• [Tugas A] Menurut teks tentang kehidupan Suku Anak Dalam, berapa tinggi panggung bangunan tempat tinggal mereka?
• [Tugas B] Lanjutkan teks tentang kehidupan Suku Anak Dalam, mulai sesudah kalimat terakhirnya.

• [Blok Teks]
'''
Kehidupan Primitif Suku Anak Dalam di Jambi
Pada awalnya untuk dapat mempertahankan kelangsungan hidupnya, Suku Anak Dalam, melaksanakan kegiatan berburu, meramu, menangkap ikan dan memakan buah-buahan yang ada di dalam hutan. Namun dengan perkembangan pengetahuan dan peralatan hidup yang digunakan akibat adanya akulturasi budaya dengan masyarakat luar, kini telah mengenal pengetahuan pertanian dan perkebunan.
Berburu binatang seperti Babi, Kera, Beruang, Monyet, Ular, Labi-labi, Rusa, Kijang dan berbagai jenis unggas, merupakan salah satu bentuk mata pencaharian mereka. Kegiatan berburu dilaksanakan secara bersama-sama dengan membawa anjing. Alat yang digunakan adalah Tombak dan Parang. Di samping itu untuk mendapatkan binatang buruan juga menggunakan sistem perangkap dan jerat.
Jenis mata pencaharian lain yang dilakukan adalah meramu didalam hutan, yaitu mengambil buah-buahan dedaunan dan akar-akaran sebagai bahan makanan. Lokasi tempat meramu sangat menentukan jenis yang diperoleh. Jika meramu dihutan lebat, biasanya mendapatkan buah-buahan, seperti cempedak, durian, arang paro, dan buah-buahan lainnya. Di daerah semak belukar dipinggir sungai dan lembah mereka mengumpulkan pakis, rebung, gadung, enau, dan rumbia.
Mencari rotan, mengambil madu, menangkap ikan adalah bentuk mata pencaharian lainnya. Kini mereka juga telah mengenal pertanian dan perkebunan dengan mengolah ladang dan karet sebagai mata pencahariannya.
Semua bentuk dan jenis peralatan yang digunakan dalam mendukung dalam proses pemenuhan kebutuhan hidup nya sangat sederhana sekali.
Bangunan tempat tinggalnya berupa pondok yang terbuat dari kayu dengan atap jerami atau sejenisnya.
Konstruksi bangunannya dengan
sistem ikat dari bahan rotan dan sejenisnya. Bangunannya berbentuk
panggung dengan tinggi 1,5 meter, dibagian bawahnya dijadikan sebagai
lumbung (bilik) yang berfungsi sebagai tempat penyimpanan padi. Ukuran
bangunan sekitar 4 x 5 meter atau sesuai dengan kebutuhan keluarga.
'''
• [Data yang Diberikan]
'''
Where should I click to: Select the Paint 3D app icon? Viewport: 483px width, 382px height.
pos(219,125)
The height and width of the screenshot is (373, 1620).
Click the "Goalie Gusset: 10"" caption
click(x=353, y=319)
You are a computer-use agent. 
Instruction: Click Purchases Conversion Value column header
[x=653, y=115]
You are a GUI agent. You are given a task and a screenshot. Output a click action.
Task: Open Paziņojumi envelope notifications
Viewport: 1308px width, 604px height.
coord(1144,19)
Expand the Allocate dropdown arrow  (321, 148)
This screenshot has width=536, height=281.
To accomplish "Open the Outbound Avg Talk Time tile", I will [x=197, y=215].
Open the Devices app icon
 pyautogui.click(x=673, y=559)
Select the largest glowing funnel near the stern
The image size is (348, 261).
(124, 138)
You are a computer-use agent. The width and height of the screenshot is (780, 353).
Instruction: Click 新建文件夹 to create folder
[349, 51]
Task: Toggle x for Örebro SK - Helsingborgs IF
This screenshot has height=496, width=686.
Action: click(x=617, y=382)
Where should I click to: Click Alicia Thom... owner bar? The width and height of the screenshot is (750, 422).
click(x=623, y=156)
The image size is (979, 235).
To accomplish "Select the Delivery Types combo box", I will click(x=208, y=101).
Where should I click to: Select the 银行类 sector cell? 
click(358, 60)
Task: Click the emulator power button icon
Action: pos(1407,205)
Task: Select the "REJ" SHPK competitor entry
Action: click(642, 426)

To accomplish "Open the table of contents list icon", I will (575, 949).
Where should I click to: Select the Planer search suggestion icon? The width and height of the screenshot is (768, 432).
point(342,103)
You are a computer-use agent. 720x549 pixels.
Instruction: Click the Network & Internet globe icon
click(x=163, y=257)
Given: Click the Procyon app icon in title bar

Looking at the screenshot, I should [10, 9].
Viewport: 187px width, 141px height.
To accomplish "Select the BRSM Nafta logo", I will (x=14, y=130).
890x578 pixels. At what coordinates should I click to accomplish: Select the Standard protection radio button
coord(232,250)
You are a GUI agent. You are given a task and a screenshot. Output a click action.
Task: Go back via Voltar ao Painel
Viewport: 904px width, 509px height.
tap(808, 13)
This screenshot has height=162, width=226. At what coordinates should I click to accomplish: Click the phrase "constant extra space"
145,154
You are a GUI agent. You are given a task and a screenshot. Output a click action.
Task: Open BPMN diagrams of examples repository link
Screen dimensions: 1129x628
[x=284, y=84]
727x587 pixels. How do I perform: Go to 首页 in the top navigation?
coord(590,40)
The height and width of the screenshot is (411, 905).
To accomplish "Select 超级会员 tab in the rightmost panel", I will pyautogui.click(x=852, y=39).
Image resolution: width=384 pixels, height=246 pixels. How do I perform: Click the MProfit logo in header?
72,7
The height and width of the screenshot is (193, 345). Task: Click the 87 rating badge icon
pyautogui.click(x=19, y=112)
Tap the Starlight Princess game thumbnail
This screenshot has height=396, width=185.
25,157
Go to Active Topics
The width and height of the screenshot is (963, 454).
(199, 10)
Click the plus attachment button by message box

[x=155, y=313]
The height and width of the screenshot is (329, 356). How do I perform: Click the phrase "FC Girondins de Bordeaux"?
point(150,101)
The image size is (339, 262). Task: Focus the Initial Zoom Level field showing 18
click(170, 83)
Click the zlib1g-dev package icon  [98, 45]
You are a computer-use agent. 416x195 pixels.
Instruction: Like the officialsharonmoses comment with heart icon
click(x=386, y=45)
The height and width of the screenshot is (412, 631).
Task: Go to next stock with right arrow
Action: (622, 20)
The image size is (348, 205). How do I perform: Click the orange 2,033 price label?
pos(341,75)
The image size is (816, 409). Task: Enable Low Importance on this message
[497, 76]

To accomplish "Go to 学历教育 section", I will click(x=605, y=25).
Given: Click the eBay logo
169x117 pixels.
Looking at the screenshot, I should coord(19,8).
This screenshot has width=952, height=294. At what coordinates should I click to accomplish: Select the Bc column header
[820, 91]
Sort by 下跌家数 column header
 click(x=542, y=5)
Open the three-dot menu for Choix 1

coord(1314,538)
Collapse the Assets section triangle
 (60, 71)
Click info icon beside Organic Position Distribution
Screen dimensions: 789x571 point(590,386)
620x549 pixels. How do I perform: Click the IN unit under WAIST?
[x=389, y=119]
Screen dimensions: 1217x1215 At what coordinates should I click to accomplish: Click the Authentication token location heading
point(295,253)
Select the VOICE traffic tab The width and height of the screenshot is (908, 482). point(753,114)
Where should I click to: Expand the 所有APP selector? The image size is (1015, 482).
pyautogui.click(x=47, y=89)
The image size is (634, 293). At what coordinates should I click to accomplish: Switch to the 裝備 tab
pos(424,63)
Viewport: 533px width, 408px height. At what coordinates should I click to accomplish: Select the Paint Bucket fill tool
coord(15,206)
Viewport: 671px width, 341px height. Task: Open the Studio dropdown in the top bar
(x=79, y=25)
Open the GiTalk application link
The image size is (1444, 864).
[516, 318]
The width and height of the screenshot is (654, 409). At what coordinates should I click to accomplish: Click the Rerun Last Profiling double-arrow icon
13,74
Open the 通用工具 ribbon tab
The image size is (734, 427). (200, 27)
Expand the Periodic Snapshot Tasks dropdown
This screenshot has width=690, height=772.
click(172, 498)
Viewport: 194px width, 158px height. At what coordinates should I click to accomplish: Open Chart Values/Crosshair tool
'''
• [Hasil A] 1,5 meter.

• [Hasil B]
Disamping bangunan tempat tinggal, dalam satu lingkungan keluarga besar
terdapat pondok tanpa atap sebagai tempat duduk-duduk dan menerima tamu.
Kini terdapat tiga kategori kelompok pemukiman Suku Anak Dalam. Pertama
yang bermukim didalam hutan dan hidup berpindah-pindah. Kedua kelompok
yang hidup didalam hutan dan menetap. Ketiga adalah kelompok yang
pemukimnya bergandengan dengan pemukiman orang luar ( orang kebiasaan )
Cara berpakaiannya pun kini bervariasi, yaitu: (1) bagi yang tinggal di
hutan dan berpindah-pindah pakaiannya sederhana sekali, yaitu cukup
menutupi bagian tertentu saja. (2) yang tinggal di hutan tetap menetap,
di samping berpakaian sesuai dengan tradisinya, juga terkadang
menggunakan pakaian seperti masyarakat umum seperti baju, sarung atau
celana, (3) yang tinggal berdekatan dengan pemukiman masyarakat luar
atau desa, berpakaian seperti masyarakat desa lainnya. Namun
kebiasaannya tidak menggunakan baju masih sering ditemukan dalam wilayah
pemukimannya.
Asal usul Suku Anak Dalam sering juga disebut dengan orang rimba atau
Suku Kubu merupakan salah satu suku asli yang ada di Provinsi Jambi.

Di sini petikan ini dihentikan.